因みに平民が暮らす家の値段は約20万ガルム。
貴族の屋敷の値段はピンからキリだが、安くても50万ガルムはする。
はっきり言って最新式の魔導銃は貴族や王族をターゲットにした商品だった。
「多分この程度の魔具なら知り合いのドワーフが改良出来る」
魔導銃を見ていたリーシャがポツリと呟くとレンが食い付いた。
「ほんとッスか!」
「私の知り合いのドワーフは魔具にも精通しているから」
「是非とも紹介して欲しいッス!」
商人の血が騒いだのか、レンは物凄く良い笑顔でリーシャに詰め寄った。
「近い。紹介しないとは言ってない」
「くぅ〜!魔具にも精通するドワーフの鍛冶師と知り合いに成れればウチの商品の質もグンと良くなるッス!」
滅茶苦茶喜ぶレンに苦笑する竜騎とリーシャだった。
「それはそうと、タツキとリーシャはドワーフの鉱山街に行くんスよね?」
しばらくして落ち着いたレンがタツキとリーシャに聞いてきた。
「行かないと紹介出来ない。それにタツキの武具が必要」
「それがどうかしたのか?」
「あっしがクリスティア王国を旅立つ前にちょいと耳にしたんだけど、今鉱山に危険な魔物が住み着いているらしいッス。流石に気になったんで情報を仕入れてみたんスが、それがどうもデスバイソンっぽいんスよ」
デスバイソンは牛型の魔物で森や草原に住む巨大な角を使った突進を得意とする魔物である。

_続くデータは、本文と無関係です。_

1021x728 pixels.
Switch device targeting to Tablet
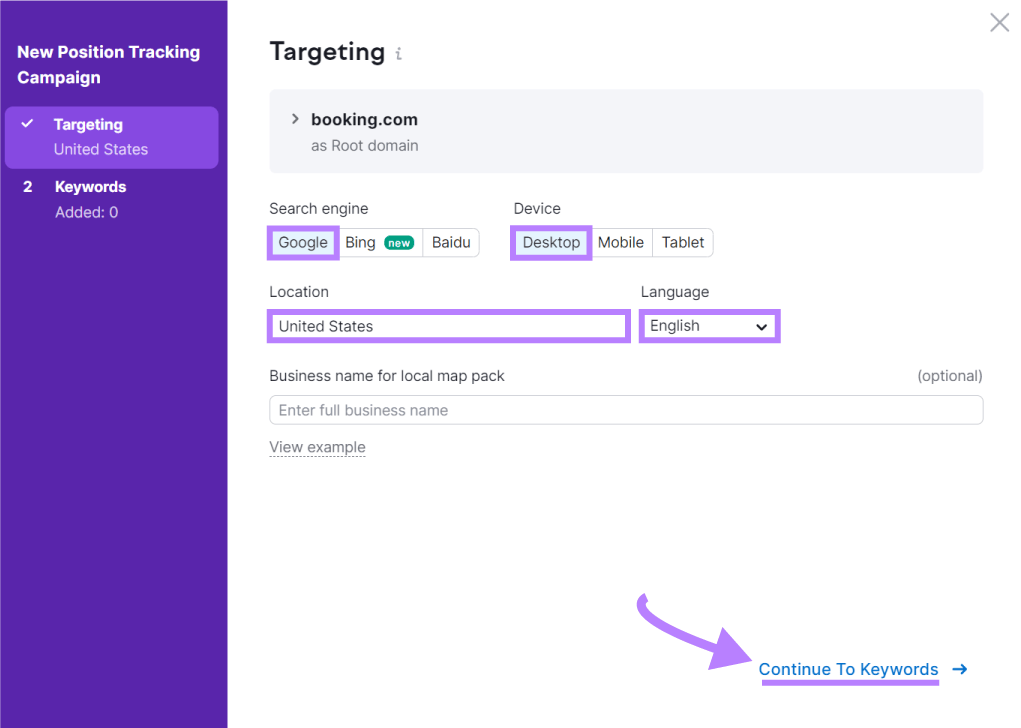click(x=683, y=242)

本来ならば食料となる草木が無い鉱山に住み着く事は無いのだ。
「バイソンって事は牛型の魔物か?」
「そうッス。元は牛が魔物化したらしいッスよ」
「正確には魔気にやられた牛が魔物化した。魔気は魔法を使うと発生する魔力の残りカスみたいな物。極稀に大気中に濃い魔気溜まりが出来てそれを大量に吸うと魔物化したりする」
リーシャの説明にほうほうと頷く竜騎であった。
この後コボルトやゴブリンの小規模な群れと遭遇し撃退しつつ、二日後に一行はドワーフの鉱山街にたどり着くのであった。
【魔物図鑑】
【小鬼】
最早説明要らずのメジャーな魔物。
元々は森に住む妖精の類が魔気に侵され魔物化した存在。
短剣や槍を武器に使う。
同種族にゴブリンナイトやボスゴブリンが存在する。
【子犬人】
元々は犬が魔気に侵され魔物化した存在。
元が犬の為、人懐っこく人語も話せるのでペットとして飼われてたりもする。
気配や臭いにも敏感なので番人代わりにどうぞ。